Bill McCollum, Attorney General, Tallahassee, and L. Charlene Matthews, Assistant Attorney General, Daytona Beach, for Appellee.
David A. Canada appeals the summary denial of his rule 3.800(a) motion to correct sentence. Canada's motion alleged that he was improperly denied jail credit when sentenced to prison for violating the terms of his community control and that his entitlement to jail credit is apparent on the face of the record. In denying Canada's motion, the trial judge attached documents showing only that Canada waived credit for any prior prison time as part of his plea agreement. Because the record attachments do not show that Canada also waived jail credit, we reverse.
Canada was originally sentenced to three years in prison, followed by eighteen months of probation, on a charge of failure to redeliver leased property. Upon his release, Canada violated the terms of his probation and was then given another chance at community supervision and placed on community control. When Canada violated the terms of his community control, he entered a plea pursuant to which he agreed to a new term of one year and one day in state prison, with no credit against this sentence for time served on his earlier three-year prison sentence on this charge. On this record, it appears that the plea agreement was silent as to jail credit. The record also reflects that Canada did spend time in jail after his release from prison, while awaiting the disposition on his probation and community control violations.
To the extent that Canada is seeking credit for time that he spent in jail prior to his original three-year prison sentence, that time would have already been credited against the prior prison term and thereby subsumed within that prison sentence. By waiving any credit for time served on his prior three-year prison sentence, Canada necessarily also waived the jail time previously credited against that sentence. The same, however, is not true of the time that Canada served in jail after his prior release from prison, while awaiting disposition of his community supervision violations.
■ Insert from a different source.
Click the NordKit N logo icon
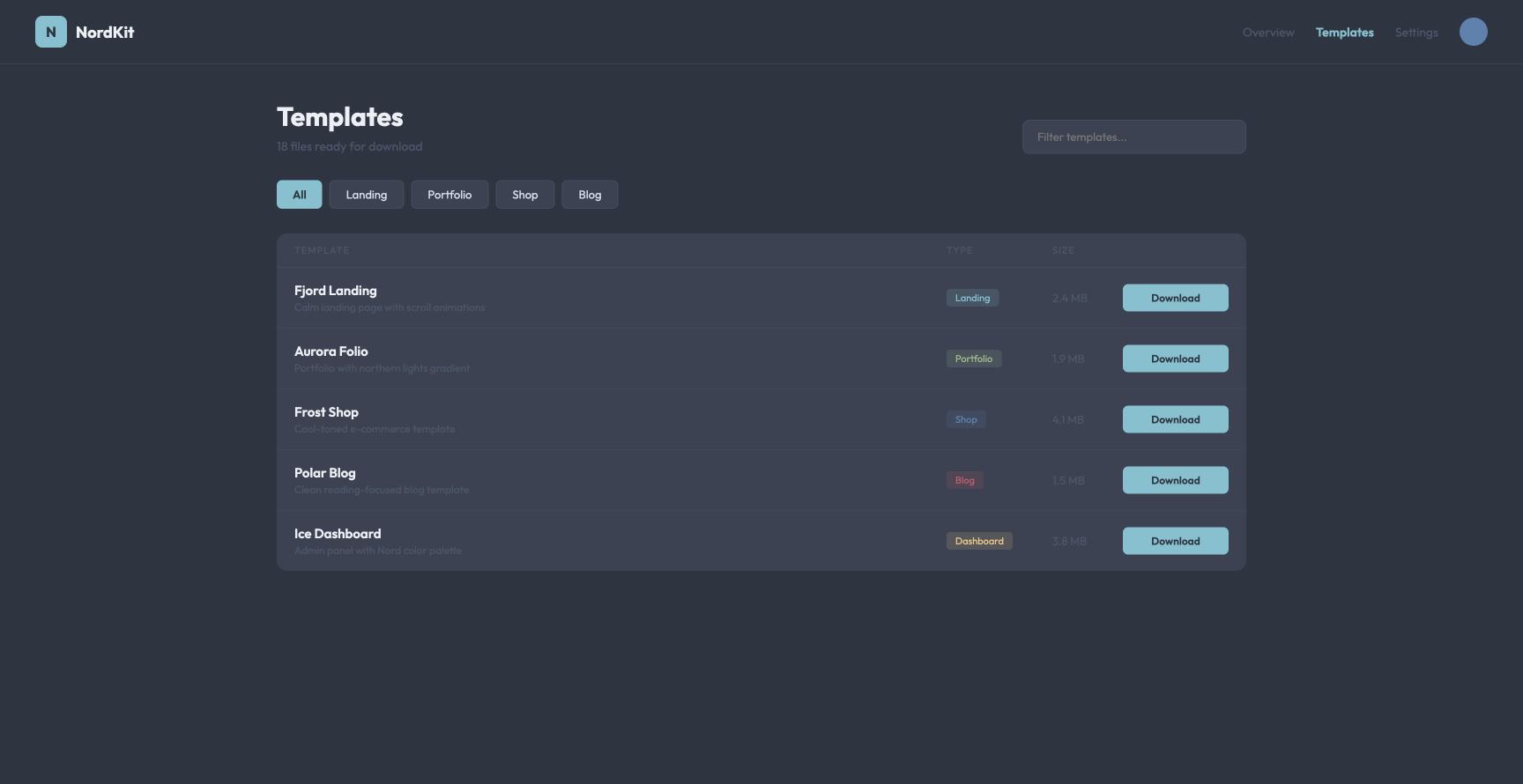1523x784 pixels. 51,32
Entitlement to jail credit is a statutory right. See § 921.161(1), Fla. Stat. (2008). "Although a defendant can waive jail credit as a condition of a plea, the waiver must be knowing and affirmatively appear as a condition of the plea agreement." Hill v. State, 985 So.2d 1216, 1217 (Fla. 5th DCA 2008) (citations omitted). On remand, the trial court should either award Canada credit against his new prison sentence for the time he served in jail after release from his original prison sentence, or include as an attachment to any denial order documents which demonstrate Canada's clear intent to waive credit for the jail time served while awaiting disposition of his community supervision violations. See Cheatum v. State, 992 So.2d 877 (Fla. 5th DCA 2008).
REVERSED AND REMANDED WITH DIRECTIONS.
SAWAYA, J., and PLEUS, R., Senior Judge, concur.